### [Written instruction 1]
Which companies does the article on embedded wireless modems in laptops name in its paragraphs, leaving out the byline?
### [Written instruction 2]
Reproduce the laptop modem article from "By Colleen Taylor" up to and including "firm ABI Research.", renaming "laptops" to "notebooks" wherever it occurs.
### [Written instruction 3]
What comes next in the article on embedded cellular modems for laptops? Write the continuation that follows its final sentence.

### [Text section]
By Colleen Taylor -- EDN, October 2, 2006

Intel and Nokia's impending collaboration to offer embedded wireless Internet connectivity in laptops has both changed the market outlook for embedded cellular modems in portable computers and affected the share prices of competing wireless modem makers Novatel Wireless and Sierra Wireless, according to the latest report from market research firm ABI Research.

In an announcement last week at the Intel Developer Forum in San Francisco, Intel said that Nokia had developed an HSDPA connectivity module for 3G notebook computers.

"The Nokia/Intel partnership to produce an embedded HSDPA Mini-card modem will not only accelerate the market for cellular connectivity in notebooks," ABI Research's Senior Analyst Philip Solis said in a statement this morning. "Intel is also taking a first step towards the eventual inclusion of WiMax wireless broadband in portable computers. The eventual goal is to offer multiple connectivity options."

Cellular modems for laptops come in two form-factors: PC cards and embedded modems such as the ones Intel and Nokia plan to offer. While PC cards will continue to be sold on an aftermarket basis for some time, particularly for new air interfaces, ABI said the real future of the market lies with embedded modems which will make up nearly 17 percent of the total this year—a proportion, the firm said, that will increase steadily over time.

### [Dataset excerpt]

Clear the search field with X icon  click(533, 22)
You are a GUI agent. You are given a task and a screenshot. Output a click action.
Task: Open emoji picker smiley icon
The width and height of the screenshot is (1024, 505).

### [Task result 1]
Intel, Nokia, Novatel Wireless, Sierra Wireless, ABI Research

### [Task result 2]
By Colleen Taylor -- EDN, October 2, 2006

Intel and Nokia's impending collaboration to offer embedded wireless Internet connectivity in notebooks has both changed the market outlook for embedded cellular modems in portable computers and affected the share prices of competing wireless modem makers Novatel Wireless and Sierra Wireless, according to the latest report from market research firm ABI Research.

### [Task result 3]
Falling average selling prices (ASP) and increasing shipments mean that 2006's expected $1 billion revenue from cellular PC cards and embedded modems in laptops will increase to nearly $3 billion in 2010, the firm reported. The growing revenue from cellular PC modems is due to the steady growth of shipments and the increasing popularity of more expensive 3G modems, ABI said.

ASPs for both forms started to decline this year, and will continue to show a gradual, almost flat rate of decrease through the end of the 2011. But ABI said that the decline will be insufficient to dent the revenue growth for vendors, resulting from higher shipment volumes and a greater proportion of more expensive 3G modems.

Most of the growth in this market will be seen in North America and Western Europe, the regions with by far the highest penetration of laptop computers and the greatest number of businesses prepared to pay the typical $60 per month Internet access fees, the firm stated.

The market boom for higher-end electronics is not just in the laptop sector. According to a recent study by market research firm IDC, converged mobile device (smartphone) shipments have also hit a new high of late, nearing the 20 million mark in Q2.